Colliers Wood takes its name from a wood that stood to the east of Colliers Wood Road, approximately where Warren, Marlborough and Birdhurst Roads are now. Contemporary Ordnance Survey maps show that this wood remained at least until the 1870s but had been cleared for development by the mid-1890s.

It is home to 12th Century ruin Merton Priory, one of 38 places in the UK currently being considered by the Department of Culture, Media and Sport to go forward as British candidates for World Heritage status in 2011. Henry VI, the only king of England to be crowned outside of Westminster Abbey in the last 1,000 years, held his coronation ceremony at Merton Priory in 1437. Among those educated at the priory were Thomas Becket and Nicholas Breakspear, who was the only ever English Pope.

Close to Merton Priory is the market and heritage centre at Merton Abbey Mills, which is on the bank of the River Wandle. The Wandle was reputed to have more mills per mile than any other river in the world - 90 mills along its 11 mile length. William Morris, at the forefront of the Arts and Crafts Movement, relocated his dyeworks to Merton Abbey Mills, after determining that the water of the Wandle was suitable for dyeing. The complex, on 7 acres (28,000 m2), included several buildings and a dyeworks, and the various buildings were soon adapted for stained-glass, textile printing, and fabric- and carpet-weaving.[1]. The works closed in 1940. The site is now occupied by a large supermarket (originally a SavaCentre opened on 28 February 1989 with 107,430 sq ft (9,981 m2) of sales area, making it the largest hypermarket in the UK at the time of its opening).

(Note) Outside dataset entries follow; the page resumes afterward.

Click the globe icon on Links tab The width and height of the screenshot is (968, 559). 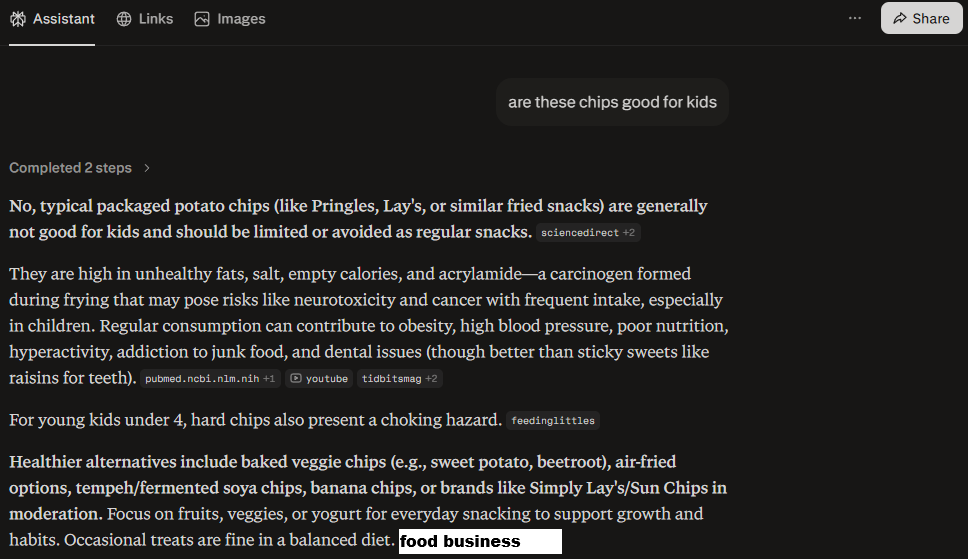coord(124,19)

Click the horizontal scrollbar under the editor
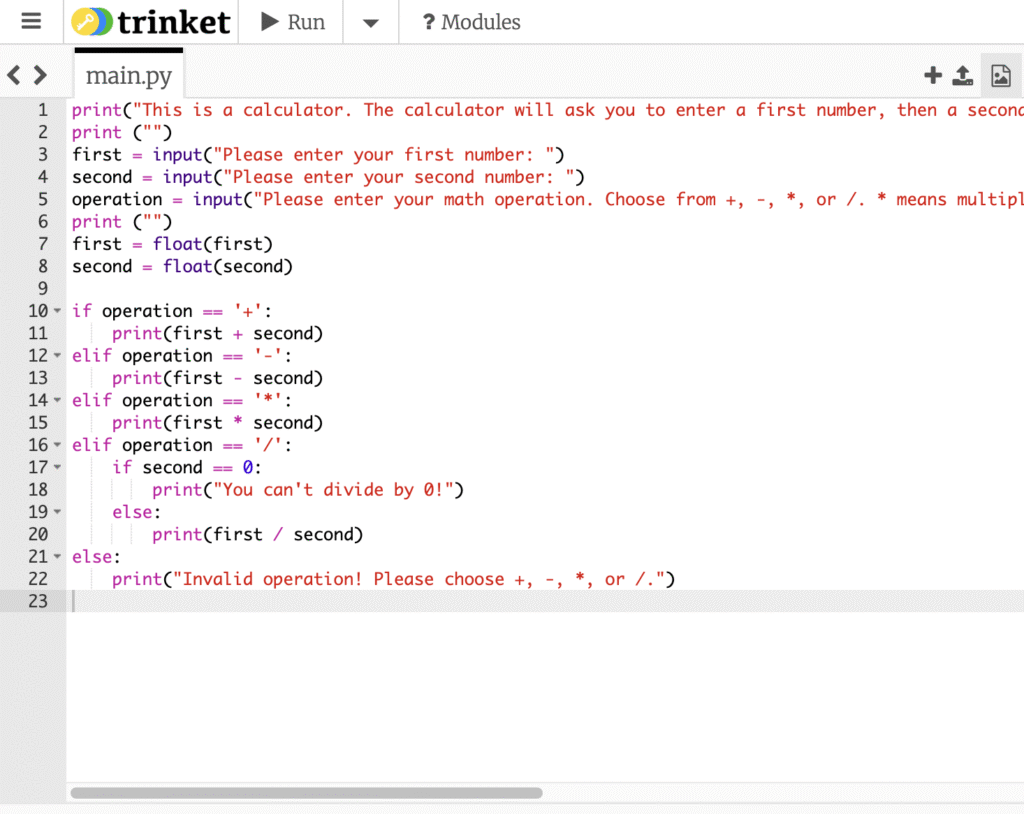pos(306,793)
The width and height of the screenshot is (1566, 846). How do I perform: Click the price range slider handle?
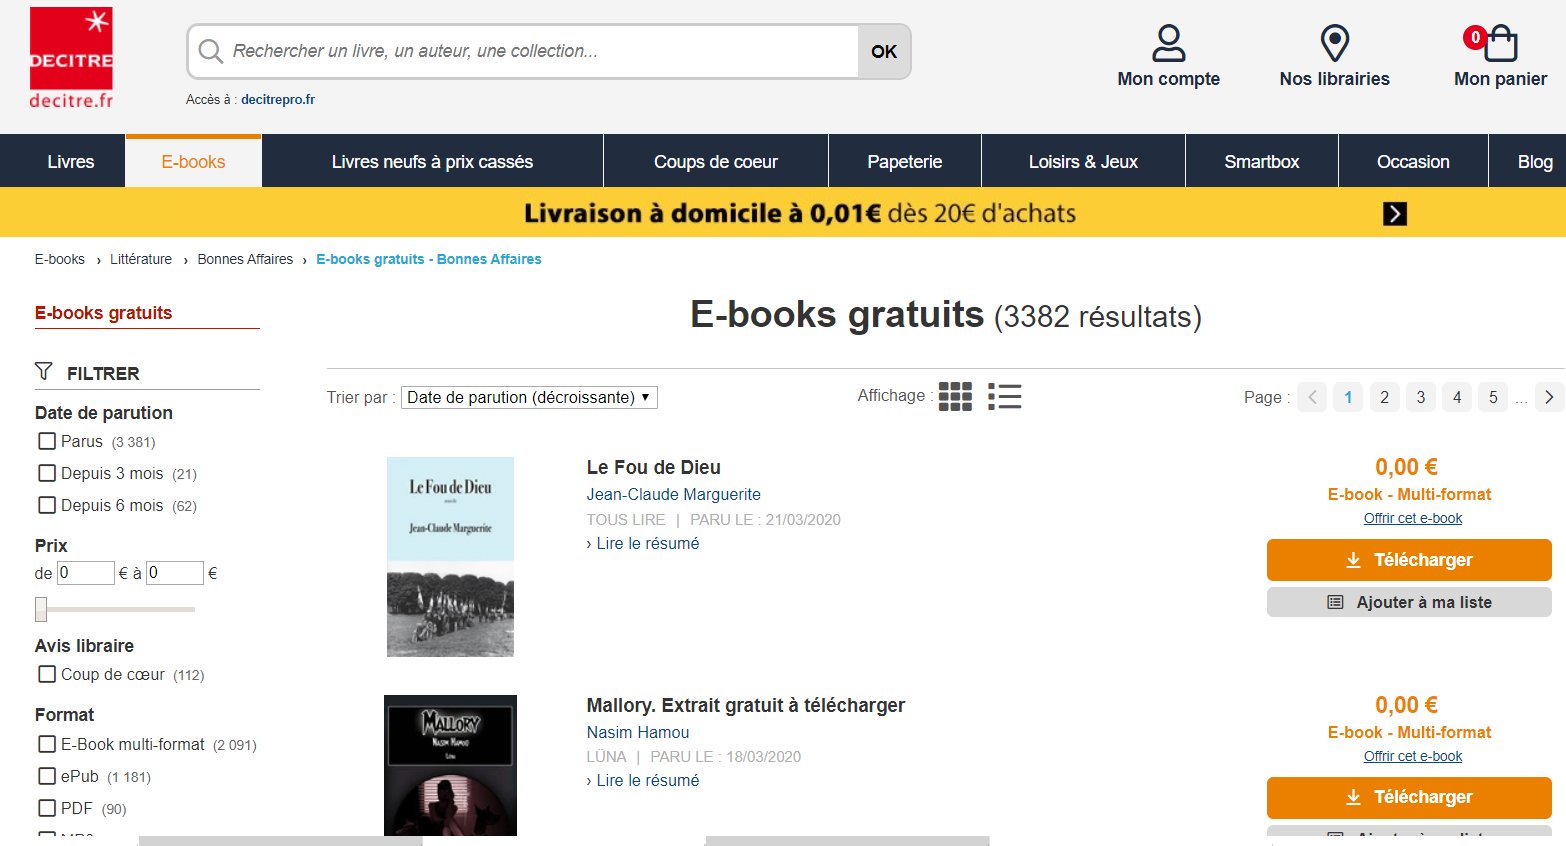[41, 609]
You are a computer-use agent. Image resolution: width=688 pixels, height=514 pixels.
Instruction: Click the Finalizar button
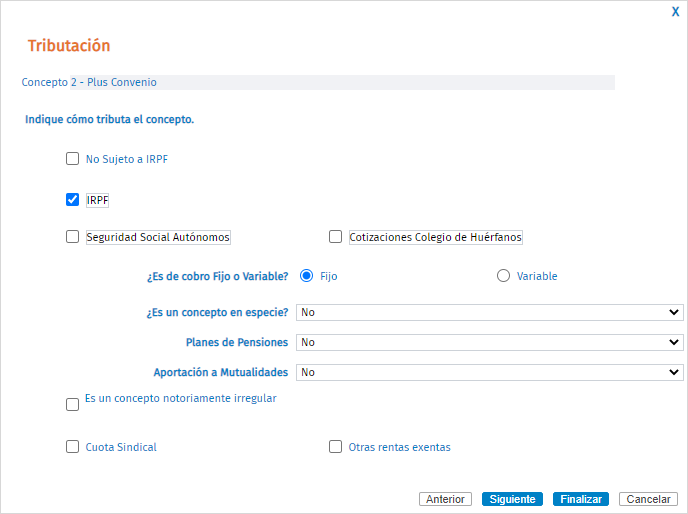(581, 499)
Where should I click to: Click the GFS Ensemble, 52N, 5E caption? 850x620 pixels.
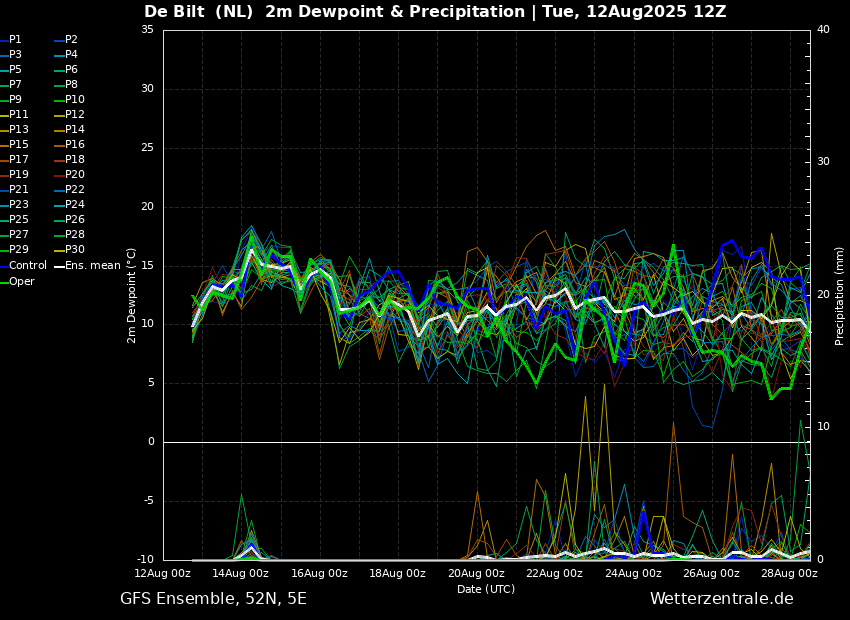coord(213,599)
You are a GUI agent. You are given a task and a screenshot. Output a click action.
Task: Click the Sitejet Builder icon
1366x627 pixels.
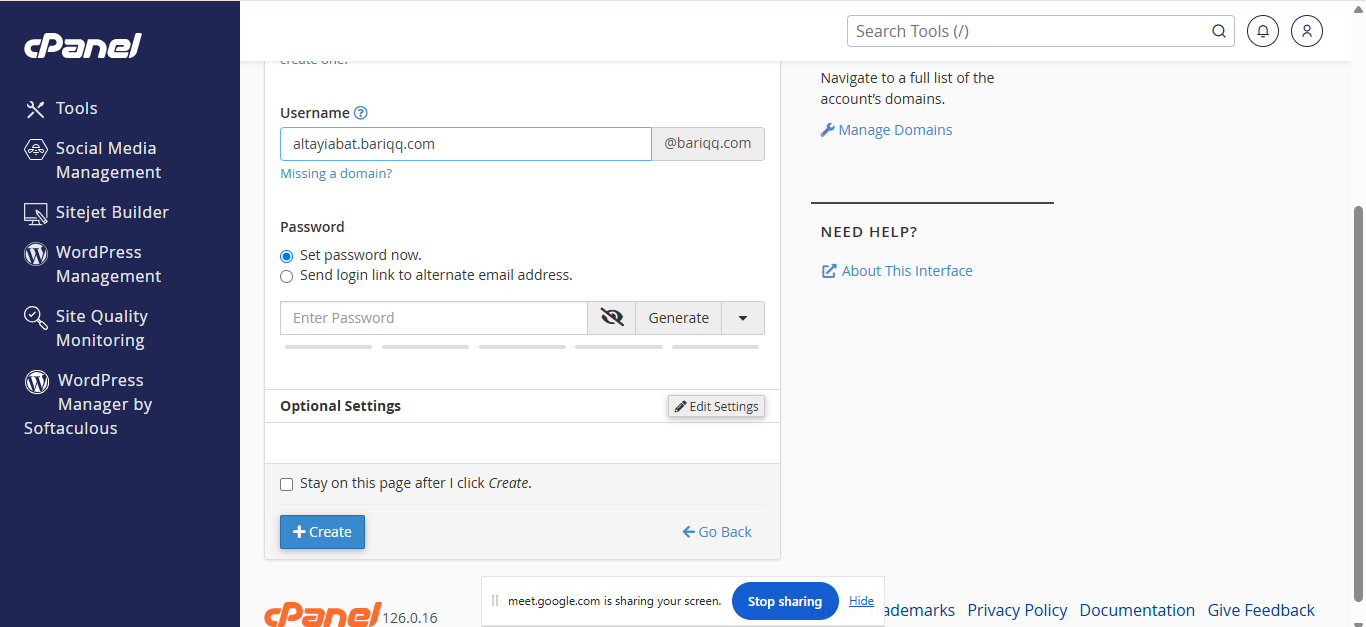pos(36,213)
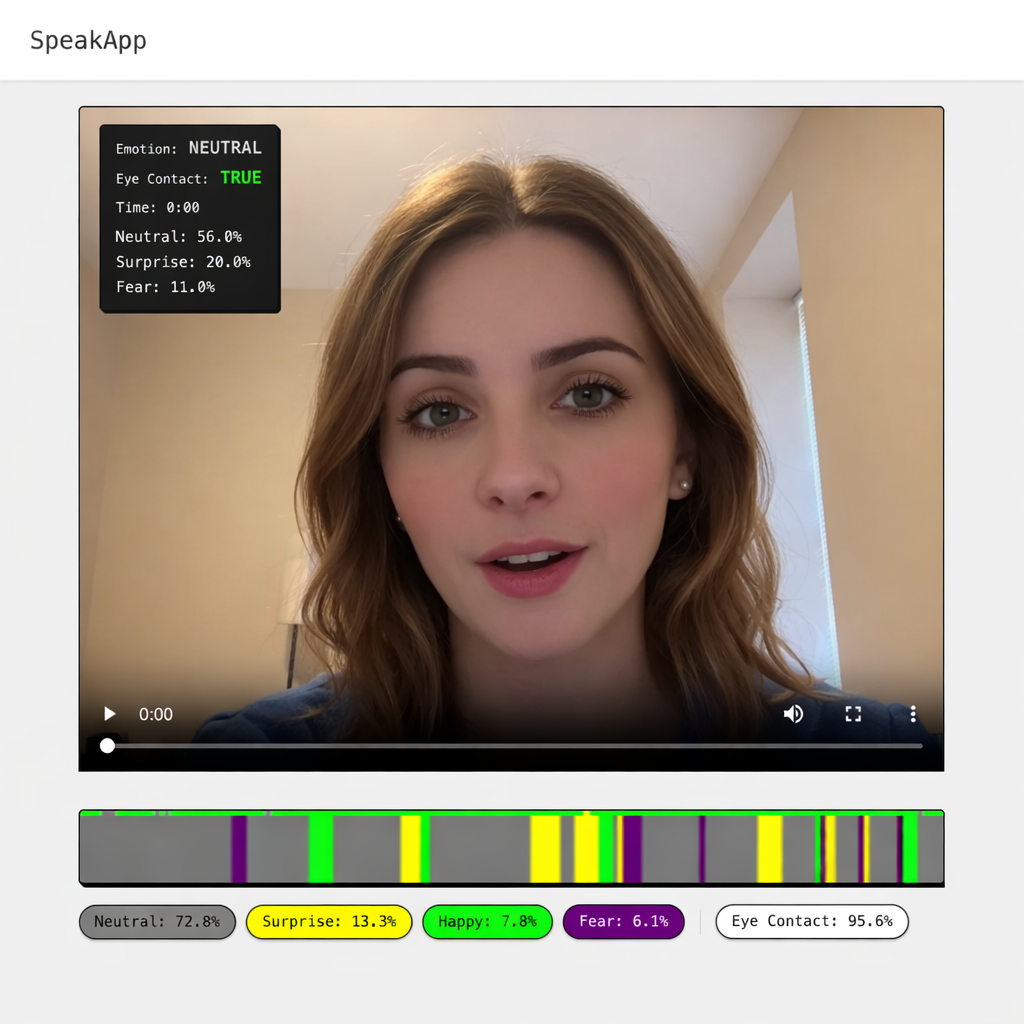Select the Happy 7.8% badge
This screenshot has height=1024, width=1024.
coord(487,921)
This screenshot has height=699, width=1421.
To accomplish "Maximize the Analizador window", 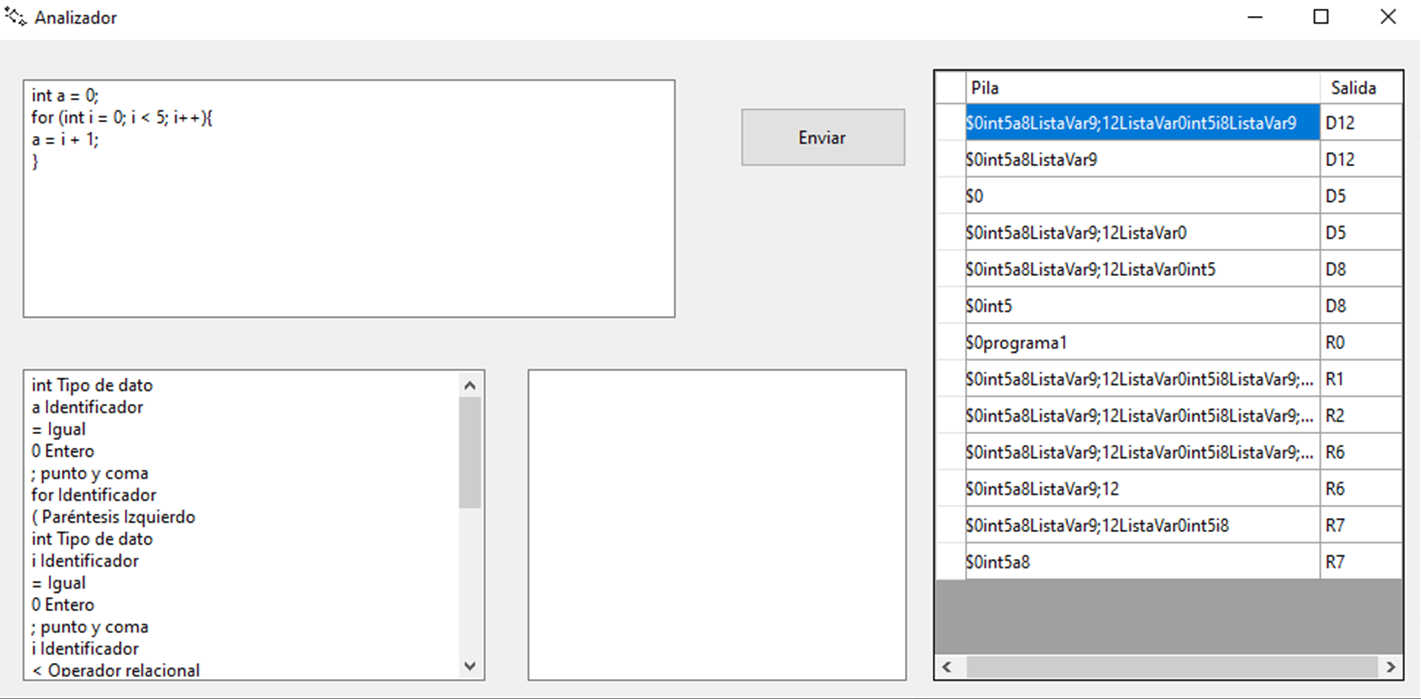I will pos(1320,16).
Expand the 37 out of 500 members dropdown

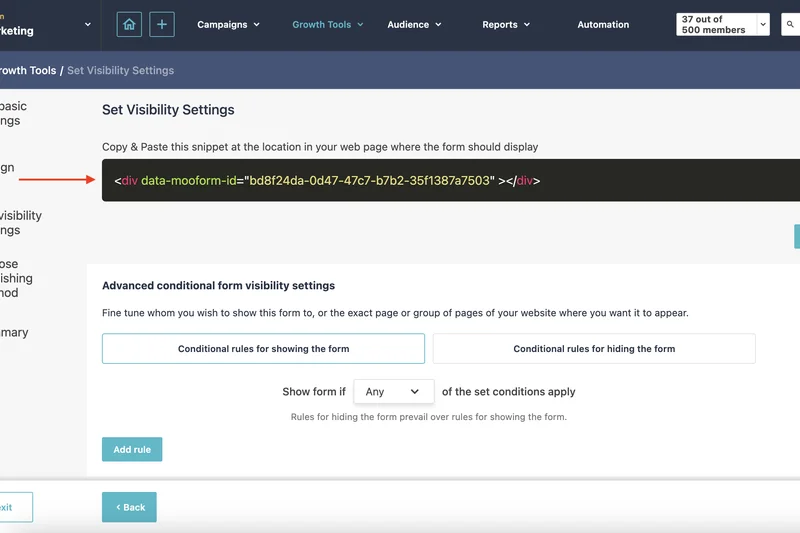coord(722,24)
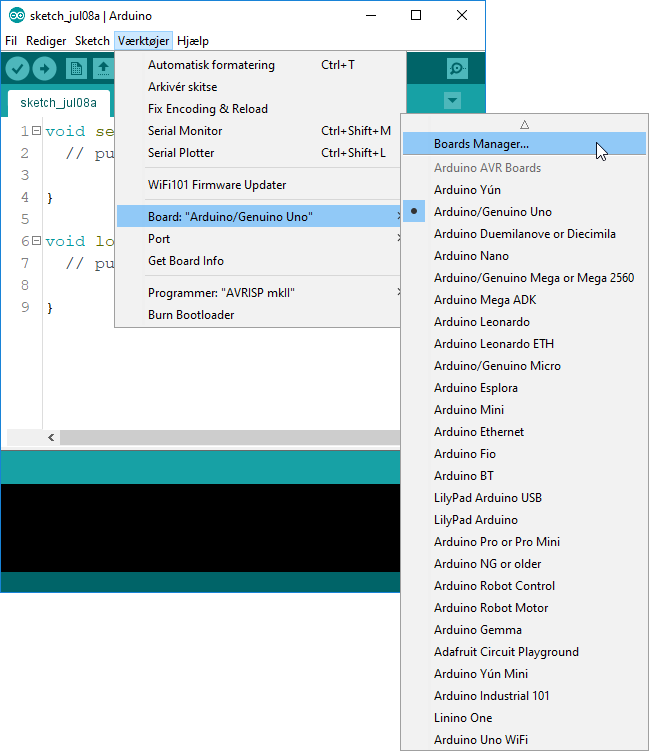Select the Arduino/Genuino Uno board option

coord(492,212)
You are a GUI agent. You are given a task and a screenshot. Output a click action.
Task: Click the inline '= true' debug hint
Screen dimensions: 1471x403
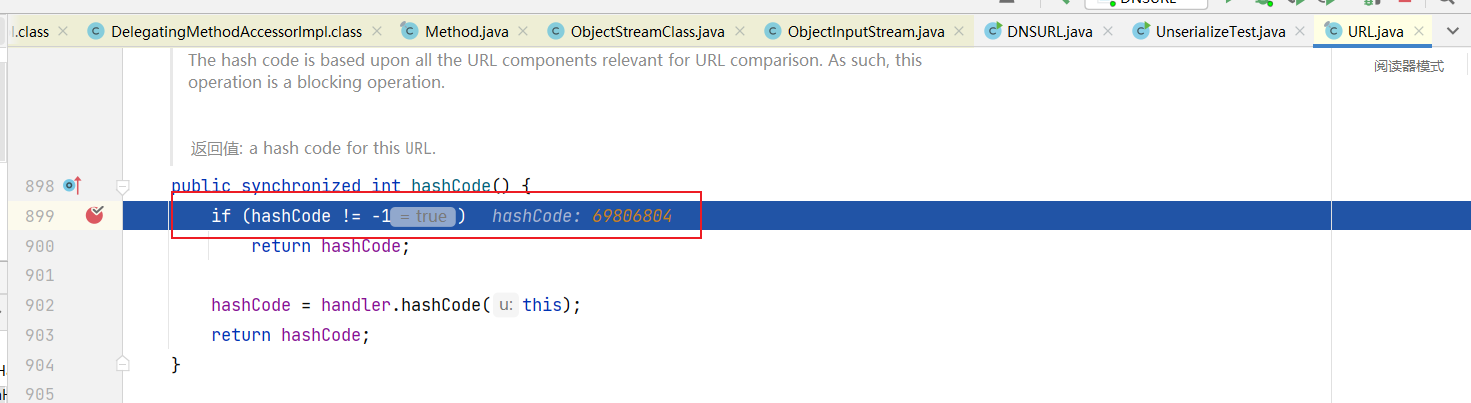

The world's first public railway, the Surrey Iron Railway passed through Colliers Wood on its route from Croydon to Wandsworth, between 1803 and 1846.

Colliers Wood Tower

Colliers Wood is dominated by the "Colliers Wood Tower". Originally named the "Lyon Tower",[2] it was originally occupied as the headquarters of property company Ronald Lyon Holdings but has also been known as "The Vortex" and the "Brown & Root Tower". When being built, the tower reached the third storey before an error in construction was discovered and it was demolished to begin again.

It was voted the ugliest building in London in a 2006 BBC poll[3] and one of the 12 ugliest in the UK in a 2005 Channel 4 poll for its programme Demolition.[4] The same BBC poll quoted an architect working for Golfrate Property Management, the current owners, as saying the building was due a make-over and new lease of life, but this has yet to materialise.

Currently the ground and first floor windows and doors have been boarded up, and green netting has been attached all the way down each end to prevent falling debris causing injury to passers by.

Demolition of the adjacent spiral car park began in April 2010, but due to complications with an electrical substation was halted soon after, with half the car park still standing. By June 2011 it was eventually demolished entirely.